>>>

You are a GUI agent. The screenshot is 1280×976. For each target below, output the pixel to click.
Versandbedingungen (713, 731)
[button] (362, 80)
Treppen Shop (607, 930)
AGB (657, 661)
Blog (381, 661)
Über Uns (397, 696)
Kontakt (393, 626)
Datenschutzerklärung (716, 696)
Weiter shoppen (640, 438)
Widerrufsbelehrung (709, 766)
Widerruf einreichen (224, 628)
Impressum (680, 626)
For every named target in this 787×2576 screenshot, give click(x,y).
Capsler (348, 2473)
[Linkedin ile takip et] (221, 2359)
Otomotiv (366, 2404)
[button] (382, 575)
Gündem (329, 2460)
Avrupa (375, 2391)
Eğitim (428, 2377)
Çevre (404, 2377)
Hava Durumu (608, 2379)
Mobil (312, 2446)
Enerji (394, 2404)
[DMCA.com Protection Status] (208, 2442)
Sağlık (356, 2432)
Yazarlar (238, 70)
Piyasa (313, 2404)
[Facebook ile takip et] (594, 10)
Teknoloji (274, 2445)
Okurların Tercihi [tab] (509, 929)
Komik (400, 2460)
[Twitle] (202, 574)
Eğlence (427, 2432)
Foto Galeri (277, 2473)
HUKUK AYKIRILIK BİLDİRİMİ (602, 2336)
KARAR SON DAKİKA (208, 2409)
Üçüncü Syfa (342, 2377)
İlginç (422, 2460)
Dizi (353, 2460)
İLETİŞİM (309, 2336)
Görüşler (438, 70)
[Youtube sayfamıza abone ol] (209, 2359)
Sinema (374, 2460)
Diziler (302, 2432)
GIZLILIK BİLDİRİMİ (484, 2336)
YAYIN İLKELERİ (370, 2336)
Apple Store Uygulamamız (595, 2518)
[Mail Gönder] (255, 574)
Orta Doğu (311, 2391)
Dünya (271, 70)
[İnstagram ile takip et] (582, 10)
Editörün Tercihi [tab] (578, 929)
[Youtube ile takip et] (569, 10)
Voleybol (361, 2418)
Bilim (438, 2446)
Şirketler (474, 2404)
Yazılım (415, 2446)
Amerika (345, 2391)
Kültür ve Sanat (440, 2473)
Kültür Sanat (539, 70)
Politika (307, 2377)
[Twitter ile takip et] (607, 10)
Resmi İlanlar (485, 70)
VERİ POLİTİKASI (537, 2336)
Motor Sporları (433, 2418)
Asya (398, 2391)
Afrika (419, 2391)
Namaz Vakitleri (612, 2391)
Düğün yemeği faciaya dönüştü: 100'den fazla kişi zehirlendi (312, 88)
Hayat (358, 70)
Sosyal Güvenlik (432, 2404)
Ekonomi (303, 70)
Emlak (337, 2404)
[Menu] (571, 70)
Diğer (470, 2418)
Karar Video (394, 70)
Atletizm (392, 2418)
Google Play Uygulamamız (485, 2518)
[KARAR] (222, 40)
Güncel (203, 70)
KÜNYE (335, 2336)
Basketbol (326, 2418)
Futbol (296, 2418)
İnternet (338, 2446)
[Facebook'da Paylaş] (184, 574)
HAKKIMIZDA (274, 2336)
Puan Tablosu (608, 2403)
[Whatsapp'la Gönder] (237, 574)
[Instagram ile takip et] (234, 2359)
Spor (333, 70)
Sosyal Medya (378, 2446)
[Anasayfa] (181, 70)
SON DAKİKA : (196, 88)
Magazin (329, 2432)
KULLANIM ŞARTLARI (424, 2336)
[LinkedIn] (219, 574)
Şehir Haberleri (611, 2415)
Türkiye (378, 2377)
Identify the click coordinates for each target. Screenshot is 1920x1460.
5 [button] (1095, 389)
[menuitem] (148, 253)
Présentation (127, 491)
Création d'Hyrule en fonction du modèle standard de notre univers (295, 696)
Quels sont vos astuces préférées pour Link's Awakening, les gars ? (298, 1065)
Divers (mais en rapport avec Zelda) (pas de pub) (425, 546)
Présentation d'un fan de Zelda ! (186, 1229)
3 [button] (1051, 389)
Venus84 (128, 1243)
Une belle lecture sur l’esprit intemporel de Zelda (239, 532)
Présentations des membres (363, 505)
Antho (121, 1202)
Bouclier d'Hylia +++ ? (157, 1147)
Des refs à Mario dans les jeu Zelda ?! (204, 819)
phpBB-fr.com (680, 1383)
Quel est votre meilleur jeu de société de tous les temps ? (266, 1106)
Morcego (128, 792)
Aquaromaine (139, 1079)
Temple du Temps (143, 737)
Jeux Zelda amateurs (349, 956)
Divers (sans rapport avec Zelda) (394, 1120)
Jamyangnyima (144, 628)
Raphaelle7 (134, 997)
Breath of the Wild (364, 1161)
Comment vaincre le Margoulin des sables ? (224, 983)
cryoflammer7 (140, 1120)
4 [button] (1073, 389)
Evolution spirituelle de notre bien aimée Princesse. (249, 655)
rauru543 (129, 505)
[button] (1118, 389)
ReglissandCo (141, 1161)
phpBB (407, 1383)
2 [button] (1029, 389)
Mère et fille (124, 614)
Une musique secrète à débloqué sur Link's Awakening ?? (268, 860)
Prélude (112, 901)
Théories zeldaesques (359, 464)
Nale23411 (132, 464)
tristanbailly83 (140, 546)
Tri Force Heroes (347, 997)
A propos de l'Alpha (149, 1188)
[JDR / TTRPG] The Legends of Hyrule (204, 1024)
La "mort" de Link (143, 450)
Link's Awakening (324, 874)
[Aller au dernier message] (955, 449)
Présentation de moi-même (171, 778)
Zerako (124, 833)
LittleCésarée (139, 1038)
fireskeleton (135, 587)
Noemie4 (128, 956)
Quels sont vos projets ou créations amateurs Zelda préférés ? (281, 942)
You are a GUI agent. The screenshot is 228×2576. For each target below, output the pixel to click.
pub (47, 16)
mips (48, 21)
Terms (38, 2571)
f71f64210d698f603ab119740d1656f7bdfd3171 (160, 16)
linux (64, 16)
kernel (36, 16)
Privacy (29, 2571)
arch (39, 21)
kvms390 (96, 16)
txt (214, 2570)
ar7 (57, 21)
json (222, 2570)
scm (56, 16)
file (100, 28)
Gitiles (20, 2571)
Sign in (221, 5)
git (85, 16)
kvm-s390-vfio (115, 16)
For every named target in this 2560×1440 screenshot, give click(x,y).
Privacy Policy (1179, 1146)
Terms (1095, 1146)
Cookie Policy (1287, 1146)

<<<

Among the records above, extract exactly the lines from the line with "Karar Video (394, 70)" to the line with "[Anasayfa] (181, 70)", both lines included, and leave out the rest.

Karar Video (394, 70)
Atletizm (392, 2418)
Google Play Uygulamamız (485, 2518)
[KARAR] (222, 40)
Güncel (203, 70)
KÜNYE (335, 2336)
Basketbol (326, 2418)
Futbol (296, 2418)
İnternet (338, 2446)
[Facebook'da Paylaş] (184, 574)
HAKKIMIZDA (274, 2336)
Puan Tablosu (608, 2403)
[Whatsapp'la Gönder] (237, 574)
[Instagram ile takip et] (234, 2359)
Spor (333, 70)
Sosyal Medya (378, 2446)
[Anasayfa] (181, 70)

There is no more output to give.